# Text section start

Temperature anomaly image of the United States from satellite imagery

Temperature anomaly image of the United States from satellite imagery. From NASA

This heat has dried things out as well. I have been watering my garden every day. I really enjoy growing our own food. I knew it was dry because there was an area of the garden that the sprinkler missed watering. In that spot, even the weeds were dried up.

The Palmer Drought Severity Index in the image below shows that large parts of the United States are in drought right now. In fact, in northwest Ohio and southeast Michigan where I live, we have severe to extreme drought conditions.

 

Palmer Drought Severity Index from 26 June 2012

Palmer Drought Severity Index from 26 June 2012. From NOAA

 

Yesterday, a friend of mine posted on Facebook that he saw a fire in the forest near his house in Michigan. In this dry, hot weather, brush fires can easily start anywhere. He called 911 for the fire department to put it out. That was a wise thing to do. If you come upon a similar situation, tell an adult and/or call 911.
The fires in Colorado are related to this dry weather. The satellite image below from the MODIS sensor on the Terra satellite shows the current fires out west from NASA. Colorado has clouds over the mountains so the smoke from the fires is not visible.

MODIS satellite image of fires in the western United States

MODIS satellite image of fires in the western United States. From NASA

Why is it so hot? The upper atmosphere has been stuck in a pattern with a ridge over the center part of the US (see image below). This is a common summer time pattern with troughs over the western and eastern US. But, this summer it has been particularly persistent and hot. The troughs on the east and west coasts have kept those locations relatively cool. This image is the 500 mb map that is about 10 km (6 miles) above sea level. It is made by the National Weather Service using balloon observations at 0 UTM and 12 UTM.

500 mb map showing persistent ridging over the United States

500 mb map showing persistent ridging over the United States

Today was one of the hotter days that we have had in Toledo in a long time. The maximum temperature was 97 F (36 C). It is hot from the Rockies all the way to the east coast of the United States. On Sunday and Monday of this week, I was in Boulder, Colorado. The temperature reached 104 F (40 C) on Monday. What was interesting was that people were still out exercising or talking on the street. I had a really hard time believe that they could do it. But, to be honest, although it was hot, it did not seem oppressively hot. The reason was that the relative humidity was about 10%. The relative humidity is the ratio of the actual amount of water vapor in the air to the amount of water vapor the air can hold given its temperature. Warm air holds more water vapor than cold air with the amount increasing exponentially as temperatures get warmer. No wonder the relative humidity was so low. It was partly due to the temperature being so high and partly due to the low amount of water vapor in the air. Today in Toledo, the temperature was 95 F (35 C) but it felt much hotter. The relative humidity was about 40%. That means there was quite a bit of water vapor in the atmosphere. 40% relative humidity would still be considered pretty dry.

# Text section end

• Exercise directions
Write out without alteration the portion of the heat and drought text starting with "The Palmer Drought" and going on through "extreme drought conditions.".

# Given data start

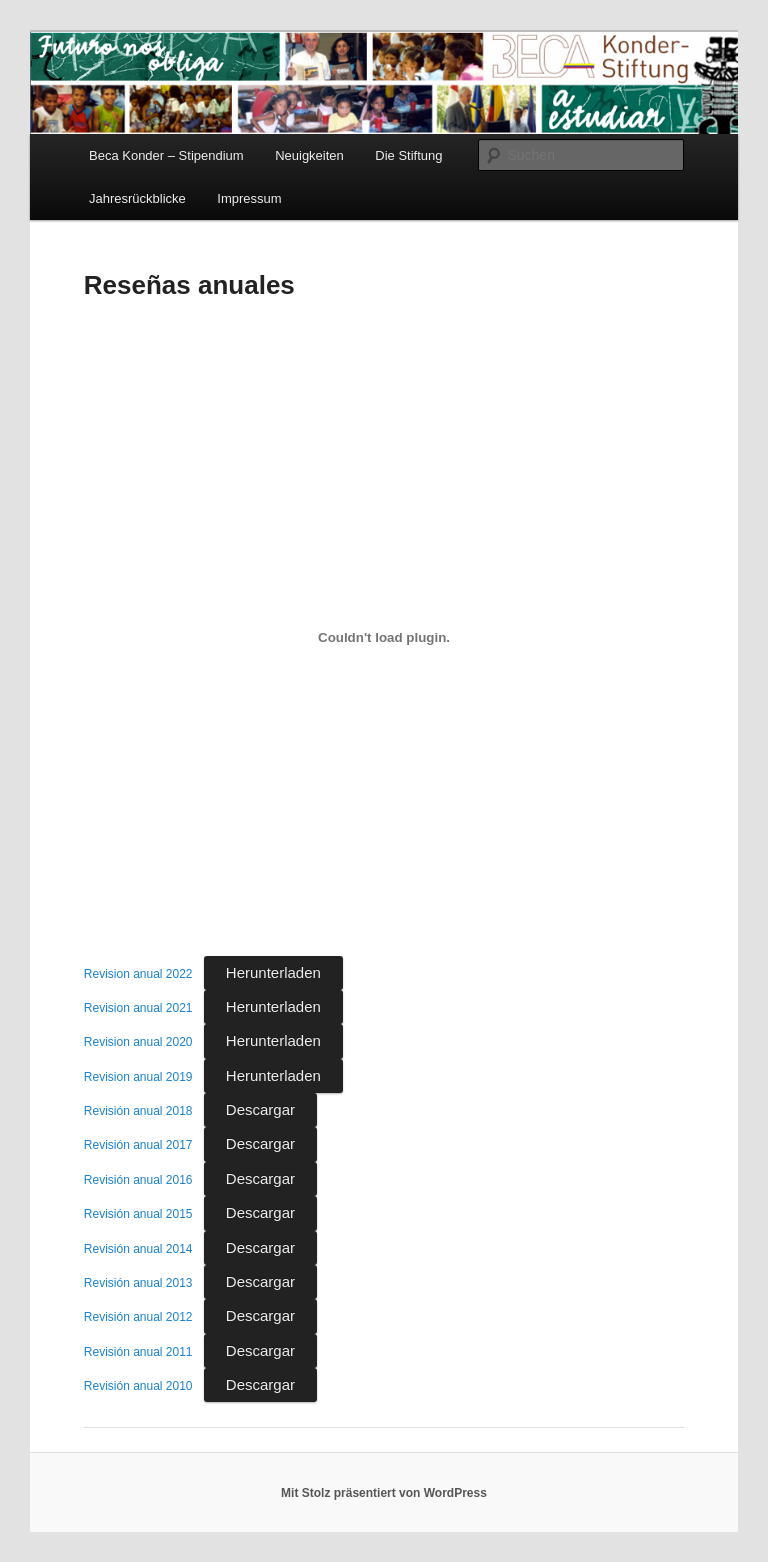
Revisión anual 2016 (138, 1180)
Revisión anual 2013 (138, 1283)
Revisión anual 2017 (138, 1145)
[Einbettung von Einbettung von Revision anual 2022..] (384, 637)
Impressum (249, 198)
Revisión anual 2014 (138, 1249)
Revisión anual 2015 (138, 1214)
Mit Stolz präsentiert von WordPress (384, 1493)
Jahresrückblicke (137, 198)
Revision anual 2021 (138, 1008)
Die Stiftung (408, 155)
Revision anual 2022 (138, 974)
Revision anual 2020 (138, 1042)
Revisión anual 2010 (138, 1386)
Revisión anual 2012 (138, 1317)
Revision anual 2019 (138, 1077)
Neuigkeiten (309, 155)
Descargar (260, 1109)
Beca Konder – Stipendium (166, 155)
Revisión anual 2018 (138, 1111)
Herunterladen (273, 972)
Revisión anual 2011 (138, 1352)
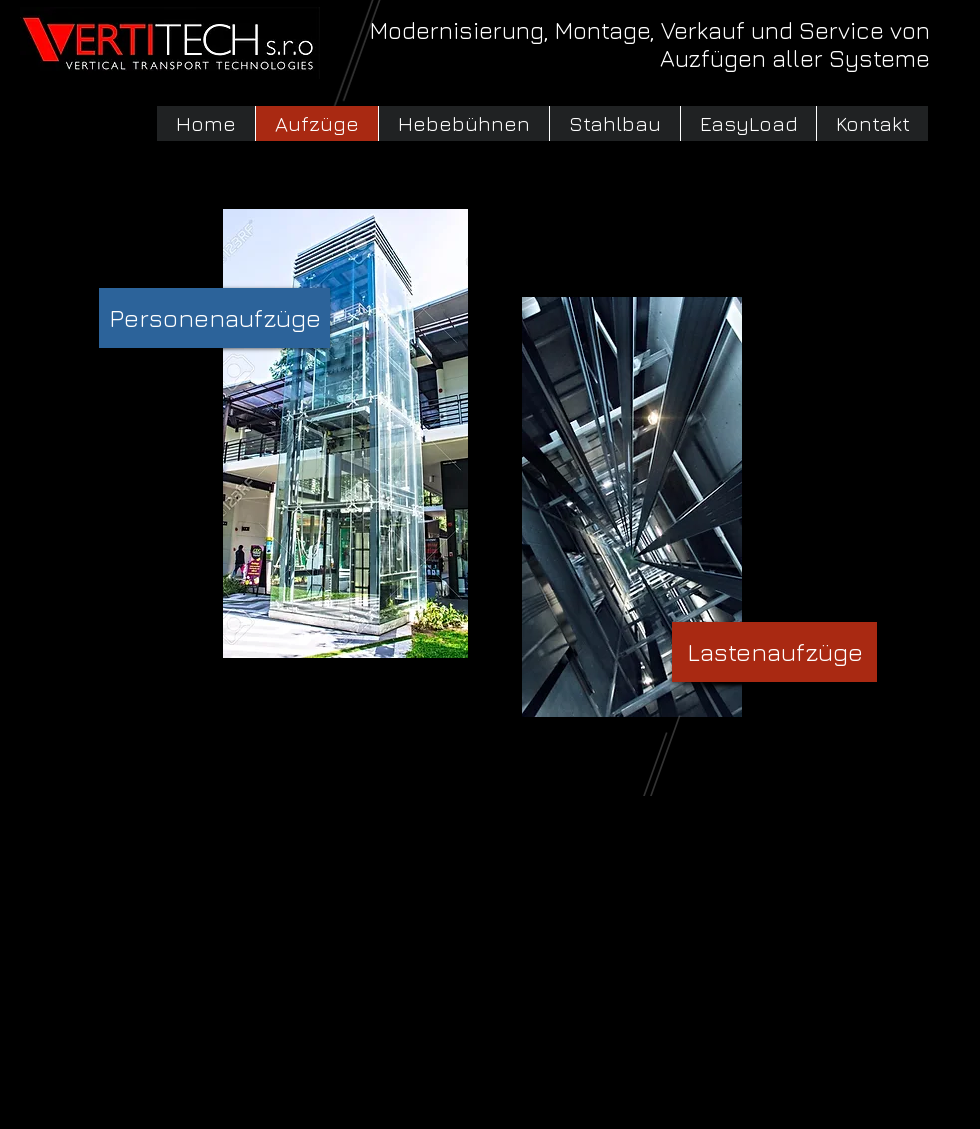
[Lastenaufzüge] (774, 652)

# Given data end

• Exercise response
The Palmer Drought Severity Index in the image below shows that large parts of the United States are in drought right now. In fact, in northwest Ohio and southeast Michigan where I live, we have severe to extreme drought conditions.